### Assignment
Although the listing contains pictures, reproduce only its text, exactly as written.

### Data supplied
_____

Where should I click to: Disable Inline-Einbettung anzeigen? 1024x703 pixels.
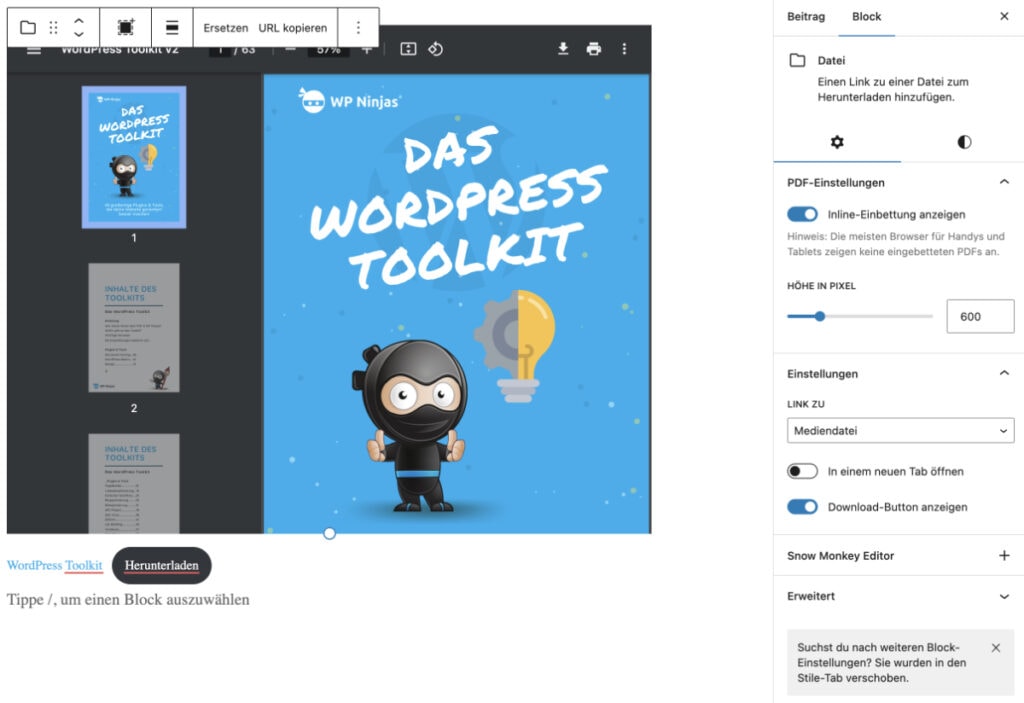click(x=802, y=214)
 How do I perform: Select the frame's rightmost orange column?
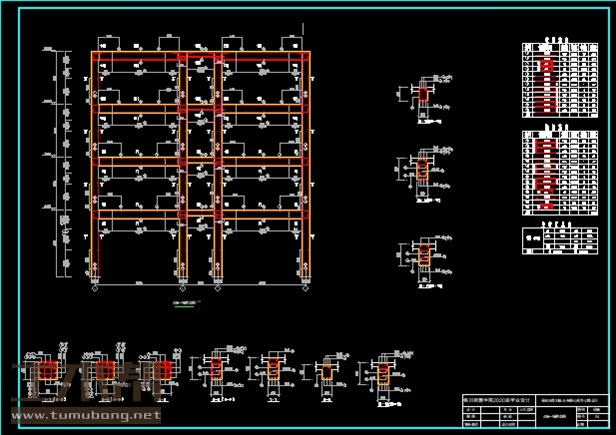point(305,170)
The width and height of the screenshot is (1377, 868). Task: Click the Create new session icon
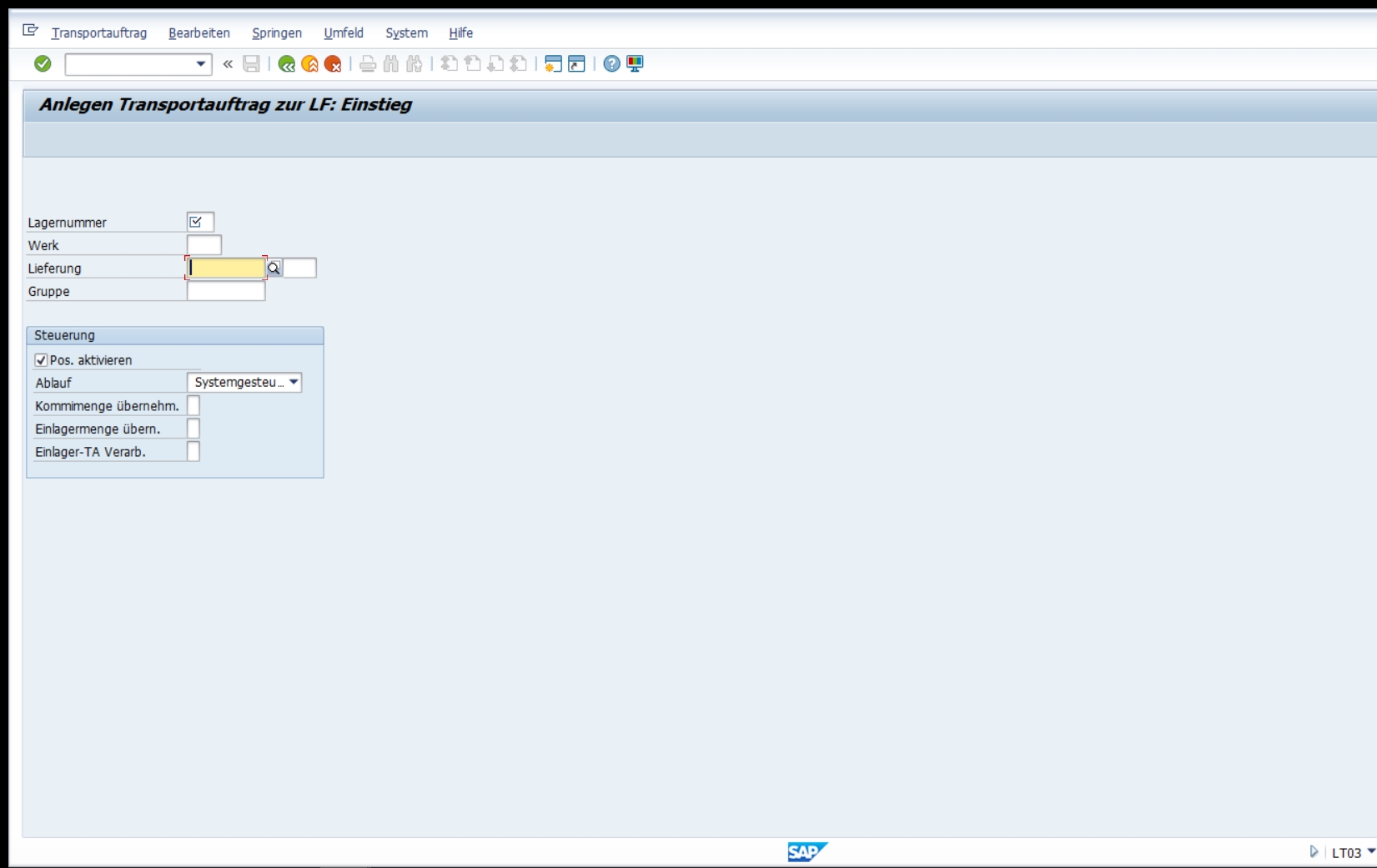[553, 63]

_____

### Your response
Where should I click to: Disable Inline-Einbettung anzeigen? 1024x703 pixels.
click(x=802, y=214)
 How do I perform: Select the frame's rightmost orange column?
point(305,170)
The width and height of the screenshot is (1377, 868). Task: Click the Create new session icon
[553, 63]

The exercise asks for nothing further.